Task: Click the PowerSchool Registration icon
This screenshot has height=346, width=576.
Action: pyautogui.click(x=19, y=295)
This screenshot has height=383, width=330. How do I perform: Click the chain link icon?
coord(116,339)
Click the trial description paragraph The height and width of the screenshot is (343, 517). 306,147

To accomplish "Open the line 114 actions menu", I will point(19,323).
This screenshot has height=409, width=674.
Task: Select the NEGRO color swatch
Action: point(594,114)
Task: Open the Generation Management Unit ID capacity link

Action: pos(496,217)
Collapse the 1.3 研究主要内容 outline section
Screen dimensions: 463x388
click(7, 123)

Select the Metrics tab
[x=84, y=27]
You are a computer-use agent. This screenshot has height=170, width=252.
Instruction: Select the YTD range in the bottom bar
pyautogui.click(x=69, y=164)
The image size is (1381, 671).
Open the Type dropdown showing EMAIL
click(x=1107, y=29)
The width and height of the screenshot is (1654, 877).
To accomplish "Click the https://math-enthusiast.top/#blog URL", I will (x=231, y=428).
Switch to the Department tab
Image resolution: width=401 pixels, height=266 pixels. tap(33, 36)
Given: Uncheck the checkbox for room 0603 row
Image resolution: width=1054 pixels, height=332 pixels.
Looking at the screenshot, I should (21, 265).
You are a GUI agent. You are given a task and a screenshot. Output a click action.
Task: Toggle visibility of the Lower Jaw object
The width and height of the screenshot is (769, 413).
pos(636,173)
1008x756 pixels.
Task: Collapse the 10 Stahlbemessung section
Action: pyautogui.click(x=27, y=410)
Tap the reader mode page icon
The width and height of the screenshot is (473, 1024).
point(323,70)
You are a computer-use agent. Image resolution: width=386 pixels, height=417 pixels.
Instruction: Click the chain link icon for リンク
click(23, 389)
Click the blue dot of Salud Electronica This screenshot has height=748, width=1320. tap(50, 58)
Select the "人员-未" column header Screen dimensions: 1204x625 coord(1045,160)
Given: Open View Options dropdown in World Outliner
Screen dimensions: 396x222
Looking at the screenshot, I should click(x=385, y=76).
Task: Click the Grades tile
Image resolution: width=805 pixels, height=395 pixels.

· · · ·

EXERCISE GOAL> Take the entries above and copy them out exactly.

ANSWER BOX>
Task: Click the PowerSchool Registration icon
This screenshot has height=346, width=576.
Action: pyautogui.click(x=19, y=295)
This screenshot has height=383, width=330. How do I perform: Click the chain link icon?
coord(116,339)
Click the trial description paragraph The height and width of the screenshot is (343, 517). 306,147

To accomplish "Open the line 114 actions menu", I will point(19,323).
This screenshot has height=409, width=674.
Task: Select the NEGRO color swatch
Action: point(594,114)
Task: Open the Generation Management Unit ID capacity link

Action: pos(496,217)
Collapse the 1.3 研究主要内容 outline section
Screen dimensions: 463x388
click(7, 123)

Select the Metrics tab
[x=84, y=27]
You are a computer-use agent. This screenshot has height=170, width=252.
Instruction: Select the YTD range in the bottom bar
pyautogui.click(x=69, y=164)
The image size is (1381, 671).
Open the Type dropdown showing EMAIL
click(x=1107, y=29)
The width and height of the screenshot is (1654, 877).
To accomplish "Click the https://math-enthusiast.top/#blog URL", I will (x=231, y=428).
Switch to the Department tab
Image resolution: width=401 pixels, height=266 pixels. tap(33, 36)
Given: Uncheck the checkbox for room 0603 row
Image resolution: width=1054 pixels, height=332 pixels.
Looking at the screenshot, I should (21, 265).
You are a GUI agent. You are given a task and a screenshot. Output a click action.
Task: Toggle visibility of the Lower Jaw object
The width and height of the screenshot is (769, 413).
pos(636,173)
1008x756 pixels.
Task: Collapse the 10 Stahlbemessung section
Action: pyautogui.click(x=27, y=410)
Tap the reader mode page icon
The width and height of the screenshot is (473, 1024).
point(323,70)
You are a computer-use agent. Image resolution: width=386 pixels, height=417 pixels.
Instruction: Click the chain link icon for リンク
click(23, 389)
Click the blue dot of Salud Electronica This screenshot has height=748, width=1320. tap(50, 58)
Select the "人员-未" column header Screen dimensions: 1204x625 coord(1045,160)
Given: Open View Options dropdown in World Outliner
Screen dimensions: 396x222
Looking at the screenshot, I should click(x=385, y=76).
Task: Click the Grades tile
Image resolution: width=805 pixels, height=395 pixels.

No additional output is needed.